3- Château de Montsoreau
The château de Montsoreau was built in 1450’s directly on a riverbed, which is one of its distinctive characteristics. It was constructed on the remains of the 11th century castrum, Monte Sorello, the castle or fort that is mentioned in a 1089 document. The first part of its name, mont, refers to its position on a coteau, or hillside, found at the juncture of the Loire and Vienne rivers, where the regions of Anjou, Poitou, and Touraine meet. Reflecting its placement, the architecture of Montsoreau includes wide bay widows and direct access to the river on its lower levels. In the centuries following its construction, the château changed hands many times and eventually fell into ruin. But when, in the 19th century, artists such as Joseph Mallord William Turner and Pierre-Auguste Rodin came across it during their travels along the Loire river, they were taken by its romantic aesthetic, and depicted it in their art. Great restoration efforts were subsequently made and today it houses a large collection of artwork, including works in its Musée d’Art Contemporain, which opened in 2016. The château is also celebrated in literary works, such as François Rabelais’s Pantagruel and Alexandre Dumas’s La Dame de Montsoreau.
4- Château d’Ussé
The château d’Ussé is locally known as the château of the Belle au bois dormant, or the Sleeping Beauty, as it inspired Charles Perrault’s version of this fairy tale. Located at the edge of the Chinon forest, and overlooking the River Indre, it was originally built as a stronghold in the 11th century. In the following centuries it fell into ruin, but was revived in the 15th century in a mixture of Gothic and Renaissance styles. By the 17th century, it had become a château de plaisance, with a trompe l’œil painted on the ceiling of the Guard Room to look like marble, a Florentine cabinet with secret drawers, and rich tapestries in the Vauban salon, the Vault, and the Central Gallery. In addition to these works of art, the château hosts exhibitions of period costumes that are changed each year. Certain rooms also display major scenes from the Sleeping Beauty fairy tale, including the dramatic entrance of the evil fairy Carabosse, who feels slighted at not being invited to the birthday of the princess. The château not only inspired Charles Perrault’s version of this tale, but was the place where François-René de Châteaubriand worked on his Mémoires d’outre-tombe. It remains a private residence, housing the seventh duke of Blacas and his family, who oversee the château and care for its grounds.

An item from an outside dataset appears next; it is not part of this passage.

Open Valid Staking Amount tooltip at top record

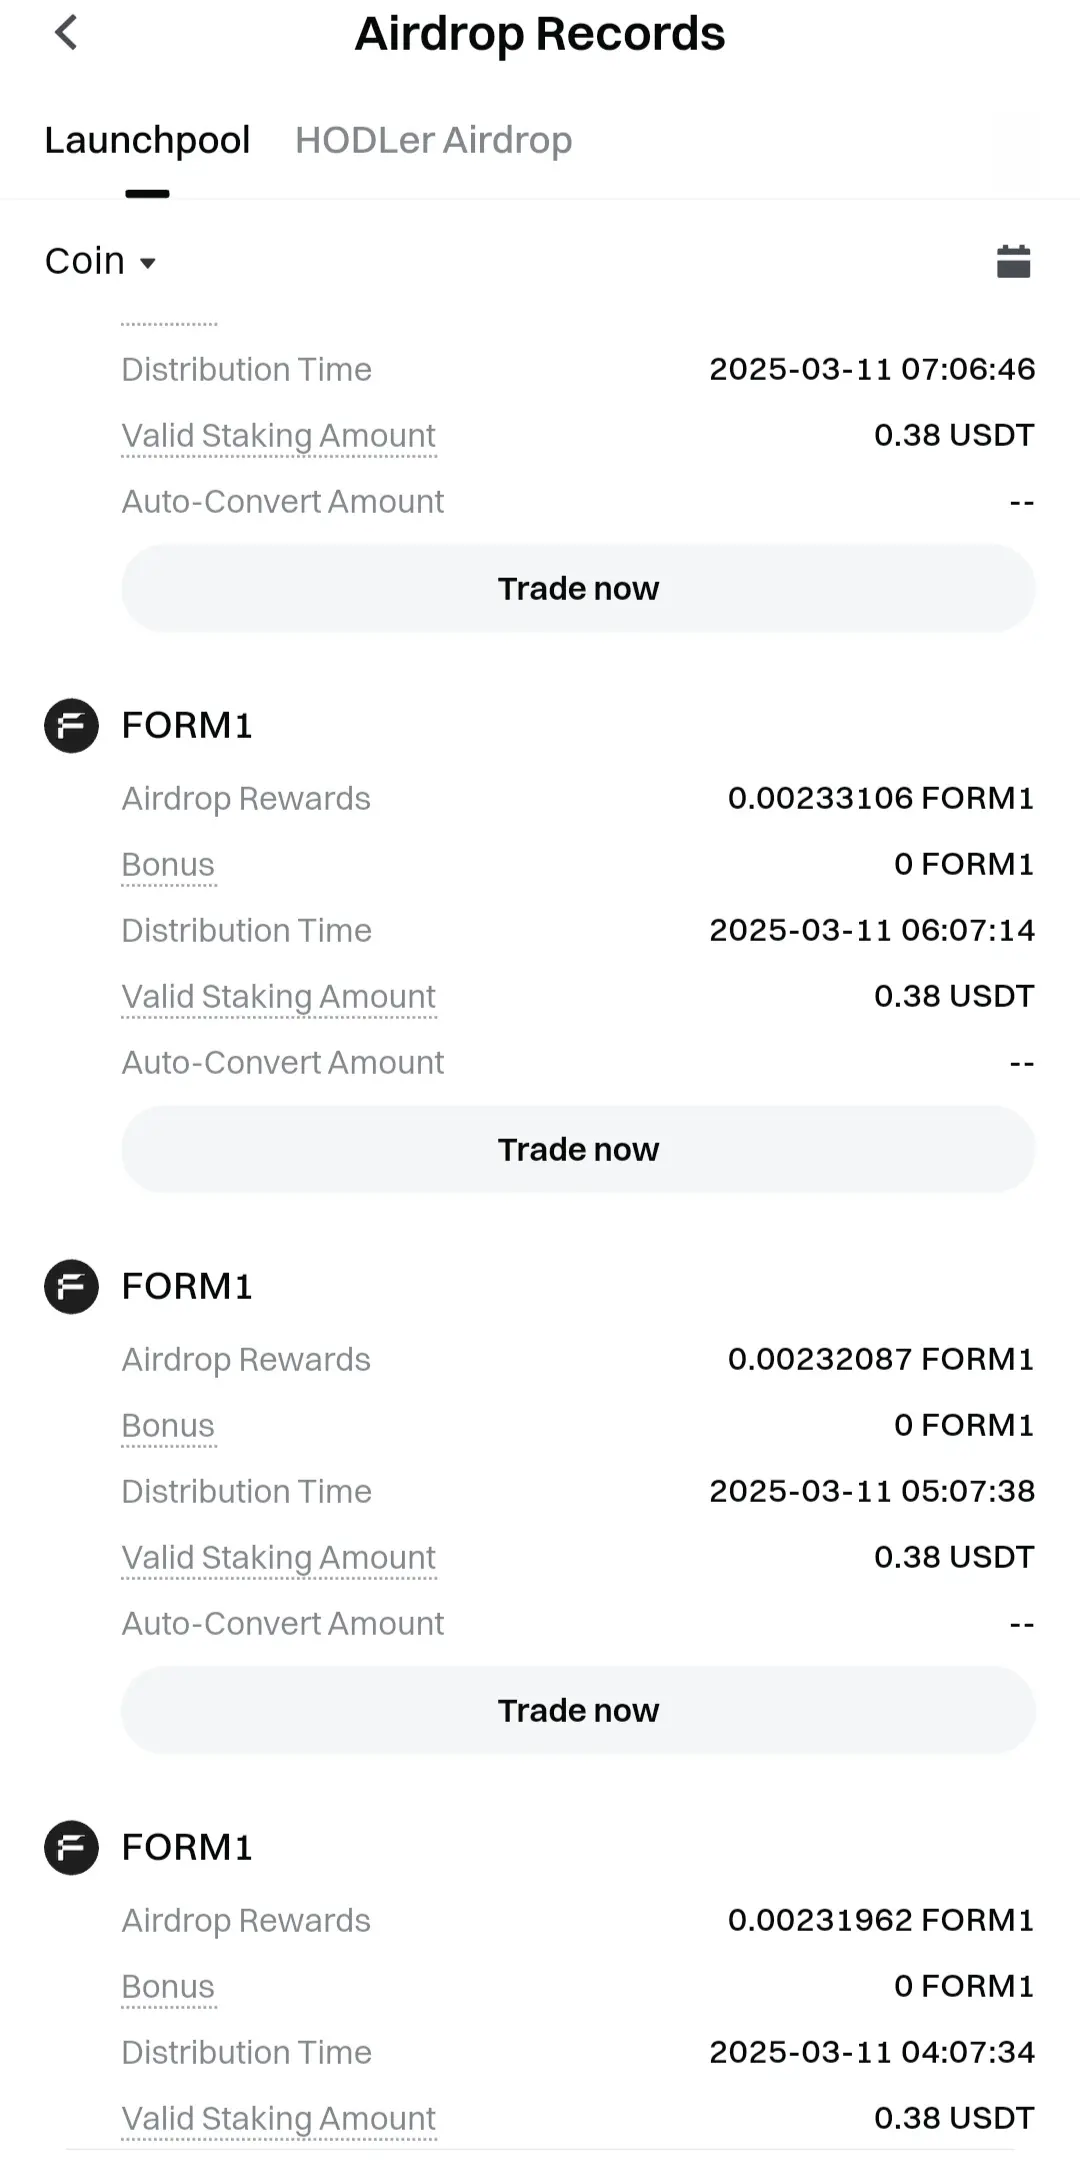(x=279, y=436)

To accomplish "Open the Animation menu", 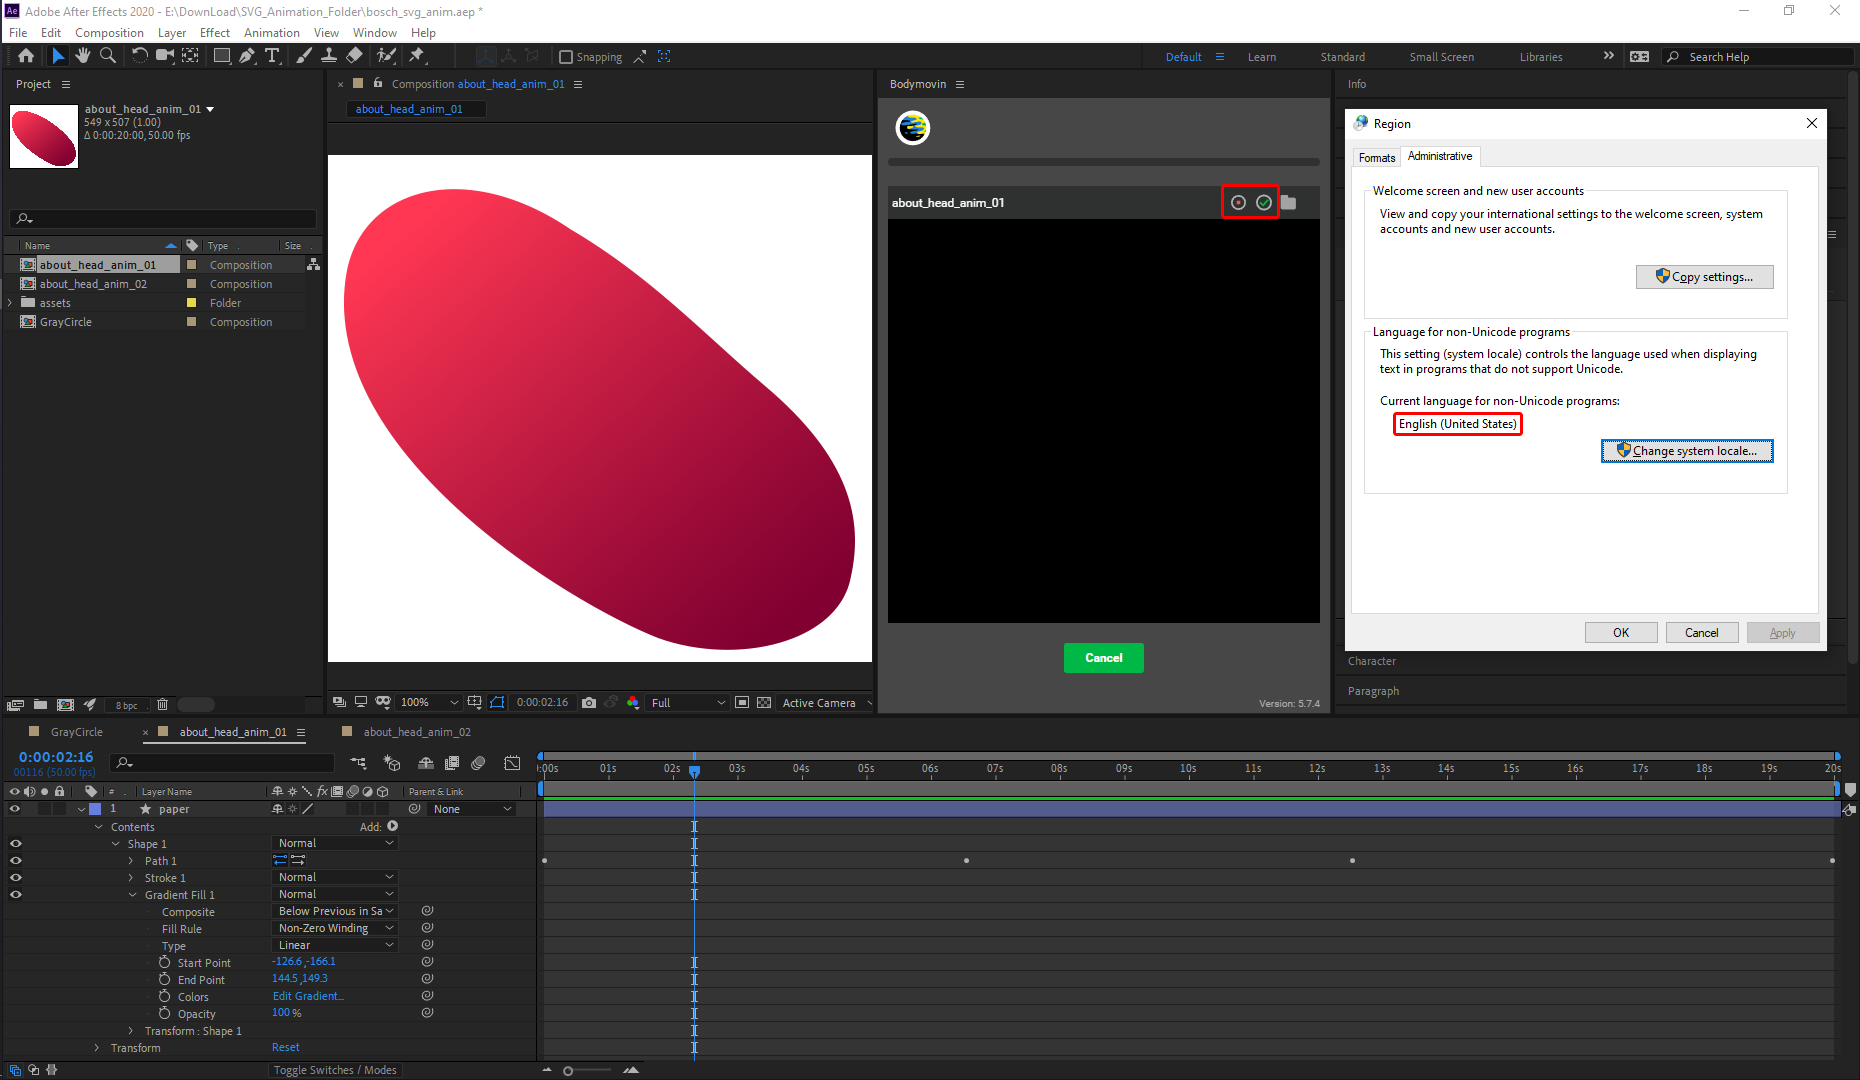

These and many other châteaux grace the Loire Valley, providing pleasant surroundings for day trips with friends and family, as well as activities and events that appeal to a broad public. Whether you are interested in architecture, history, horticulture, art, or artifact, these châteaux are truly lieux de plaisance that spark a foray into France’s history through their focus on the architecture, interior décor, and landscaping that are standing today.